- [GOAL] In the passage below on the voting rights bill, what roll-call vote adopted the motion for cloture?

- [PASSAGE TO READ]
------------------------------------------------------------------------

In his effort to forge a majority, he tailored the
legislative language to limit the ban on poll taxes
to those states actually using them to prevent voter
registration. Senate liberals, including Illinois's
other Senator, Paul Douglas, blasted Dirksen for watering
down the bill, but President Johnson understood the
political realities and instructed Majority Leader
Mike Mansfield to go along with Dirksen to get a cloture
vote.
By late May, Dirksen found the votes. He told Mansfield
to proceed, and on May 21 a petition for a cloture
motion was filed. The motion for cloture was adopted
by a 70-30 roll-call vote on May 25. The very next
day, Dirksen again exhorted his colleagues to pass
the voting rights bill, and by this time approval
was well-assured. It passed on a 77-19 roll-call vote.
The House approved its version of voting rights legislation
(HR 6400) on July 9 by a vote of 333-85. A conference
committee was named, and Dirksen served on it (for
an example of a letter from a House member asking
for Dirksen's support during those deliberations,
click here).
The committee settled the differences in relatively
short order and issued its report on July 29. The
House approved the conference report on August 3,
the Senate a day later.

------------------------------------------------------------------------

- [INFORMATION SHOWN]
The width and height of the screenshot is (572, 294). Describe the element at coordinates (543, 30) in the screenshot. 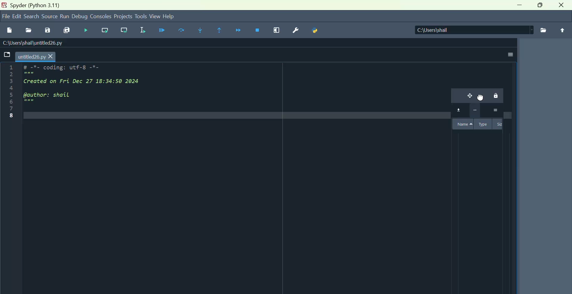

------------------------------------------------------------------------

- [SOLVED EXERCISE] 70-30